If you don’t embrace change, it will strangle you

➔ You’ve probably heard the phrase: the one thing in the entire world that never changes is… change. Back in the 1950s, comedian Lenny Bruce stated, “Change is happening happening happening.”

That sounds pretty drastic. Yet that was more than 60 years ago. That was when – for those of us who can remember – life was viewed as simpler, slower and more manageable. But not to Lenny Bruce.


That was then

Today, not only has the pace of life, and ergo the pace of change, quickened immeasurably, but the volume of change has exploded as well.

You don’t have to go back as far as the 1950s to recognize this. Think of when you entered the workforce: Resumes were typed, copied and mailed through the Post Office – with a stamp and everything. Why, most resumes were accompanied by a typed, individually signed cover letter. Virtually all interviews were face to face. A good many job openings could be found in the Sunday newspaper. (Yeah, newspaper, but that’s another story.)
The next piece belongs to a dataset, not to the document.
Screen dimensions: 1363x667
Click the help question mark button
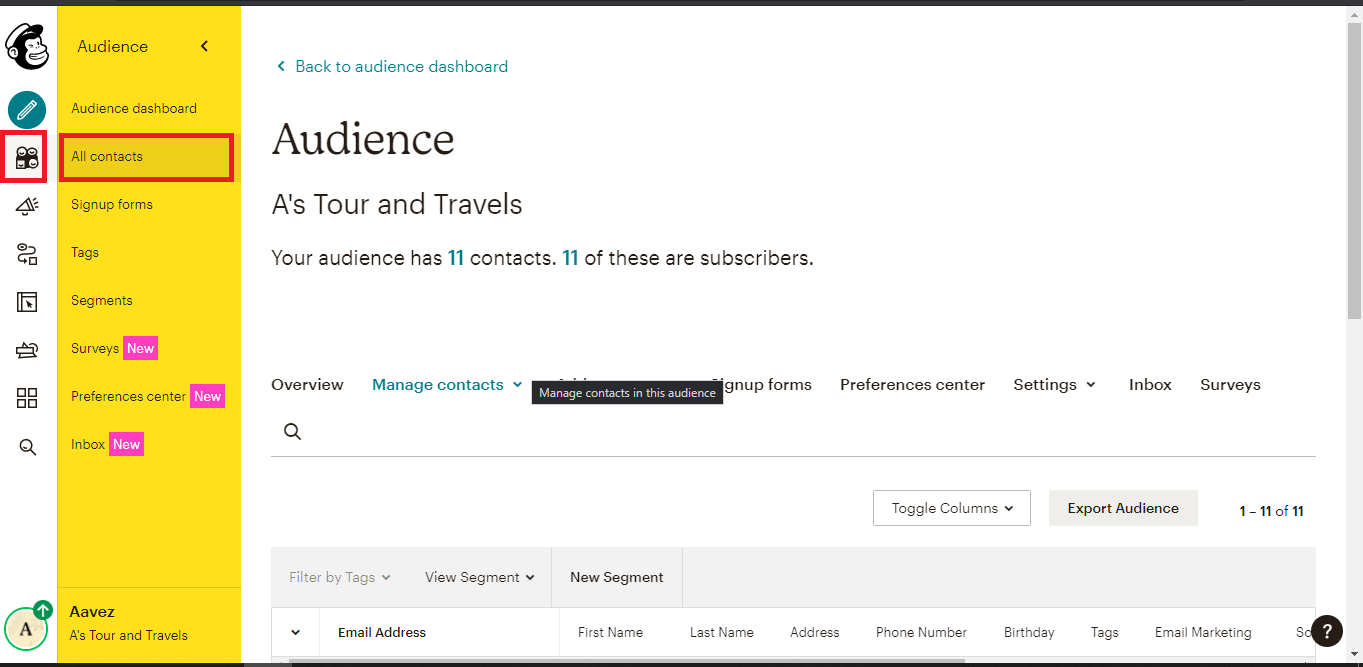1326,630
How times have changed. Today’s resumes are rarely, if ever, mailed; rarely typed. Today’s resumes can feature different fonts, color within the document. Many of today’s resumes never land on a piece of paper; they’re electronic from start to finish. Many resumes are never viewed by a set of human eyes. Don’t blink, you might miss it. And we mean that literally with the average resume that does manage to reach a human being viewed an average of only 7.4 seconds.

Today, almost all jobs are online and not in the… what was that again? Oh, yeah, the newspaper. Average recruiters today will spend more than 90 percent of their time on a thing called LinkedIn – which first went live in 2003. In 2023 you can post and submit your resume on LinkedIn. You can apply for jobs online without ever having any genuine human contact.

If you’re lucky enough to land an interview, you may never actually meet your interviewer. You may be subjected to a phone interview; a video interview; or an online panel interview where the panelists are all in different time zones.

It’s not enough to be aware that change has taken place, and continues to take place. To cope and emerge successful, one must recognize the that volume of change has exploded as well as the pace of change. And that change has no likelihood of slowing anytime soon.